**EXERCISE TASK:**
Identify every line in the rows below that contains the word "clock" and copy each such line in full.

Records from a pointing dataset
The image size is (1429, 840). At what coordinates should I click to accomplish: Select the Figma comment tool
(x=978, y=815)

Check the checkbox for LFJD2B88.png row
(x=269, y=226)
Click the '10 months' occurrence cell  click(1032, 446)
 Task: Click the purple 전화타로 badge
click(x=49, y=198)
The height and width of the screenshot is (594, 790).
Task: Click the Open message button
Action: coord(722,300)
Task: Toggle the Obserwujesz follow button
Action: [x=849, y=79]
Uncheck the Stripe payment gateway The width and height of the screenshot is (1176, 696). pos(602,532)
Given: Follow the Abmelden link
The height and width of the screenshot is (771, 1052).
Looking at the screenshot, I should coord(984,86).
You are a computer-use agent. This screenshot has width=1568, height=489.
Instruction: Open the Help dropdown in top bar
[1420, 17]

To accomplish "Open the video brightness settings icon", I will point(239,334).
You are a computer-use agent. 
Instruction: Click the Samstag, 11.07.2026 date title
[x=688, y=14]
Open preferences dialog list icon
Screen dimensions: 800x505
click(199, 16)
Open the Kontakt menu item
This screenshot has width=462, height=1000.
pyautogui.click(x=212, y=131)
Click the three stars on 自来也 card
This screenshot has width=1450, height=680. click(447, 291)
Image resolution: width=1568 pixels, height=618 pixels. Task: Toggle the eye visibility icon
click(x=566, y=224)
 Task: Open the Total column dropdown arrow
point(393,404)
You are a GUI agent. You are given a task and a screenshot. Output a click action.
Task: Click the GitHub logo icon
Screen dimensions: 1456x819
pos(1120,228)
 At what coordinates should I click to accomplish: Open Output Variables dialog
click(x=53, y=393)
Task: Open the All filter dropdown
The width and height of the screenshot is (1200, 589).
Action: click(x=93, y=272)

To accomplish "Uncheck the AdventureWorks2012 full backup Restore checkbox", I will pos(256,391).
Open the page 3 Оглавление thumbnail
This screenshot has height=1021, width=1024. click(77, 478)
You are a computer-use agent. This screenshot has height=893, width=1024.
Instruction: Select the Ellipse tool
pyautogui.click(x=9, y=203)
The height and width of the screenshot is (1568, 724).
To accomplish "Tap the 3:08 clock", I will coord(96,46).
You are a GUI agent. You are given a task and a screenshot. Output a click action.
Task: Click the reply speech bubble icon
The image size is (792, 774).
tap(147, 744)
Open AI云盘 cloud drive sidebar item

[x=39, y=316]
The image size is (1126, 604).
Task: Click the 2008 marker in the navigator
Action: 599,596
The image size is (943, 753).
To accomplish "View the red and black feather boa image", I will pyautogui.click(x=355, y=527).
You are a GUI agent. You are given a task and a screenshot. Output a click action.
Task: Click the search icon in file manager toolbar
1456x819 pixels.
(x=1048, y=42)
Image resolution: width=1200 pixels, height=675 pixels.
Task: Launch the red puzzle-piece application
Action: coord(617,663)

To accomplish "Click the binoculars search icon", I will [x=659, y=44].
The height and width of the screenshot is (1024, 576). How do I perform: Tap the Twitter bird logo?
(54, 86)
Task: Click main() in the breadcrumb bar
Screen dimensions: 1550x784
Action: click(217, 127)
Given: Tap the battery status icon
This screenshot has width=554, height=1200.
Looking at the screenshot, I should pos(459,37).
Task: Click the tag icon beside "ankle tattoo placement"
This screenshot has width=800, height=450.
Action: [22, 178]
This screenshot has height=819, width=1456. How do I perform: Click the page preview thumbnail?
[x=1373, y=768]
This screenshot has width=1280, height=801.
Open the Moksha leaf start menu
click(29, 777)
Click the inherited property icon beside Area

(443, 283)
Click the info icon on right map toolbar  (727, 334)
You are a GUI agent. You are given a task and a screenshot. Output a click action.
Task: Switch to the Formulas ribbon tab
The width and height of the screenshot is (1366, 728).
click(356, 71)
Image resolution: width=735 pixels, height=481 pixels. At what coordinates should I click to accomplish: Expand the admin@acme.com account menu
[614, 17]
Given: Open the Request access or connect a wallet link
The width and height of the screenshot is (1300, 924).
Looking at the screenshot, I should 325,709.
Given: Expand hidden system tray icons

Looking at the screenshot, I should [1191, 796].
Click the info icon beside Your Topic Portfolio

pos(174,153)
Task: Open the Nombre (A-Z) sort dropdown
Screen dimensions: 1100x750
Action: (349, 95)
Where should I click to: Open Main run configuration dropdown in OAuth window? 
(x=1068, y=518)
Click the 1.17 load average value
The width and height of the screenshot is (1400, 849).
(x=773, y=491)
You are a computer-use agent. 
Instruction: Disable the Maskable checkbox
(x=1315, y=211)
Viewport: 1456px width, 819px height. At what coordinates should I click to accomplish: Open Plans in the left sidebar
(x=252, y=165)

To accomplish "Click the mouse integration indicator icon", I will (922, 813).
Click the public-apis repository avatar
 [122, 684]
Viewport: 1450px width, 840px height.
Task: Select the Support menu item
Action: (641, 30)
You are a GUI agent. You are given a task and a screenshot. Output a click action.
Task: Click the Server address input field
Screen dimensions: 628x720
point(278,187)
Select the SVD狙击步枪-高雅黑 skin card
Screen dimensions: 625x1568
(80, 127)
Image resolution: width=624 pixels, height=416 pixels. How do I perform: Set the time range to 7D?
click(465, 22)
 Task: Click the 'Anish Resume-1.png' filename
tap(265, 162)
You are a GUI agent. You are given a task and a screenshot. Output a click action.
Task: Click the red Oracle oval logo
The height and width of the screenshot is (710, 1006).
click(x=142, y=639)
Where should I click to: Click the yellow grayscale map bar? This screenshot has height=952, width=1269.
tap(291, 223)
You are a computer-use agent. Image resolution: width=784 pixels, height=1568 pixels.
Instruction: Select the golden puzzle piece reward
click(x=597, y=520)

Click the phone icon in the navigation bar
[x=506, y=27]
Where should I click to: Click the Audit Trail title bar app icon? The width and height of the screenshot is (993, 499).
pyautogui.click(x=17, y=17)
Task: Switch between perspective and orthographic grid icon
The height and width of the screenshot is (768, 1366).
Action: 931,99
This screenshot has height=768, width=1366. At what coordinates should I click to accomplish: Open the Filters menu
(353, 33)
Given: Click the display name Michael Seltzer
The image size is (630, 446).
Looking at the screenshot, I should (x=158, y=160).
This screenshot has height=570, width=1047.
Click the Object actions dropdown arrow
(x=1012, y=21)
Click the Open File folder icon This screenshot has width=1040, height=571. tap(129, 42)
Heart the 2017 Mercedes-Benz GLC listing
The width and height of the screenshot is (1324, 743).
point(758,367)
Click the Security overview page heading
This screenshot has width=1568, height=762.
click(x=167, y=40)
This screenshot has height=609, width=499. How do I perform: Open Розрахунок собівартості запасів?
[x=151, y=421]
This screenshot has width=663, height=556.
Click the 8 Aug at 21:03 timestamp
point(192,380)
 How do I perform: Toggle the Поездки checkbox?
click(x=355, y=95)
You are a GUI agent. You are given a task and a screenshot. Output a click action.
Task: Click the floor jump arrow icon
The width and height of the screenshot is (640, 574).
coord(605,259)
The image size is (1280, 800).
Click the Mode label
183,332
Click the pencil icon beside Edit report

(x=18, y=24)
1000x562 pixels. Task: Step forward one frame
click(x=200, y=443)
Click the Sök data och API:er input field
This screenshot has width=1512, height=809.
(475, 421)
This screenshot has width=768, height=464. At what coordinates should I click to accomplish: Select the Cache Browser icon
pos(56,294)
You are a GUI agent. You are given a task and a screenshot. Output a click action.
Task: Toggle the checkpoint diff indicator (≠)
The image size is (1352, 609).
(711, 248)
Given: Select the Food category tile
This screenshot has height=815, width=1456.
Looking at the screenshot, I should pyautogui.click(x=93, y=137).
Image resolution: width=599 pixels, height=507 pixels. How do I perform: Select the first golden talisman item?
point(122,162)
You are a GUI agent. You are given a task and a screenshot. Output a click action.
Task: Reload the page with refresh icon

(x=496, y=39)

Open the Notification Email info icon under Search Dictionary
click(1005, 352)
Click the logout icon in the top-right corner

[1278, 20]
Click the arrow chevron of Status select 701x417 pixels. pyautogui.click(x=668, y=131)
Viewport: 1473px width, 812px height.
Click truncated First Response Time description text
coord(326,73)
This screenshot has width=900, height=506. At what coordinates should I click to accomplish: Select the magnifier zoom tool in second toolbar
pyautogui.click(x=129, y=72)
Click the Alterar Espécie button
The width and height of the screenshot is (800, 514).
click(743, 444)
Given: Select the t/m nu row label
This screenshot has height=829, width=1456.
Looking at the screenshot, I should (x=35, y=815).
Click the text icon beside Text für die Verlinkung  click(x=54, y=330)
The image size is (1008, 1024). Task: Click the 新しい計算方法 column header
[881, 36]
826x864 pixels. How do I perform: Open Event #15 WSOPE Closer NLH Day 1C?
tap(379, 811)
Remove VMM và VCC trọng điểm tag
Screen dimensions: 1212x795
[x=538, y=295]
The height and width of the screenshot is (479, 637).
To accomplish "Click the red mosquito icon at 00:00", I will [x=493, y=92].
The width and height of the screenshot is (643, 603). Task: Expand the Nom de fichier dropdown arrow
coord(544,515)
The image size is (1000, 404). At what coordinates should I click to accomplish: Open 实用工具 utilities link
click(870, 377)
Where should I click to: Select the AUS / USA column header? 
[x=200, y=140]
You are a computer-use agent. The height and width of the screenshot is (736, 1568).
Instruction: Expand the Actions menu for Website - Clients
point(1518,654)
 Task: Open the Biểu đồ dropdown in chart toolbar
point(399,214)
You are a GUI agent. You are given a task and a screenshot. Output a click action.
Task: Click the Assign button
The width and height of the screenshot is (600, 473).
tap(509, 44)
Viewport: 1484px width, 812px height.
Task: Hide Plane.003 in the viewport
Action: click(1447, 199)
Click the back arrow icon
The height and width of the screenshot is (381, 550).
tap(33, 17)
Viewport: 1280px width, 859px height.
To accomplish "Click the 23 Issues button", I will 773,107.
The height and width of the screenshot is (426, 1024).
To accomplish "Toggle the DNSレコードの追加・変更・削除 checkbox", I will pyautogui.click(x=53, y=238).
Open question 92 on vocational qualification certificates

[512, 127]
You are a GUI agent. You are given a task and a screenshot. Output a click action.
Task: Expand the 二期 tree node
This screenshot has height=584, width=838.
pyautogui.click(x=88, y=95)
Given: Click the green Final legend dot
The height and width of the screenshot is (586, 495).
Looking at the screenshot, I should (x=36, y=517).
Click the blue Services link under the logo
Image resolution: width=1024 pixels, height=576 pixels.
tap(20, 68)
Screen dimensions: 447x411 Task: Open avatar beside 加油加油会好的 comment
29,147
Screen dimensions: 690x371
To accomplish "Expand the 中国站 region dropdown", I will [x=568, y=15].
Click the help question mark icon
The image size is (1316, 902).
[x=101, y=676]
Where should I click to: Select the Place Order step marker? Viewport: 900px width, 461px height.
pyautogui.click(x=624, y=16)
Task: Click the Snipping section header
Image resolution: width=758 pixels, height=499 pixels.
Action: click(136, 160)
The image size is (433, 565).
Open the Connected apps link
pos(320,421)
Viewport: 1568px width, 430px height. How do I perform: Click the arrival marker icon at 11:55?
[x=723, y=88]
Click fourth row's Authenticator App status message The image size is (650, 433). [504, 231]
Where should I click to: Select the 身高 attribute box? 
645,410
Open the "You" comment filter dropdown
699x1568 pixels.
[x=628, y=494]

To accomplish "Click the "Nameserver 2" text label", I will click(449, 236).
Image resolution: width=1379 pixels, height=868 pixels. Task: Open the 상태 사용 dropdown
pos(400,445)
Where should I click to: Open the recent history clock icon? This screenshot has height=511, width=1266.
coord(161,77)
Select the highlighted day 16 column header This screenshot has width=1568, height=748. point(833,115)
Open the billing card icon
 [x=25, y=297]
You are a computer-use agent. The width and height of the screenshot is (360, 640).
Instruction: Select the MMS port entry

**OUTPUT OF THE EXERCISE:**
To accomplish "Tap the 3:08 clock", I will coord(96,46).
Where should I click to: Open the recent history clock icon? This screenshot has height=511, width=1266.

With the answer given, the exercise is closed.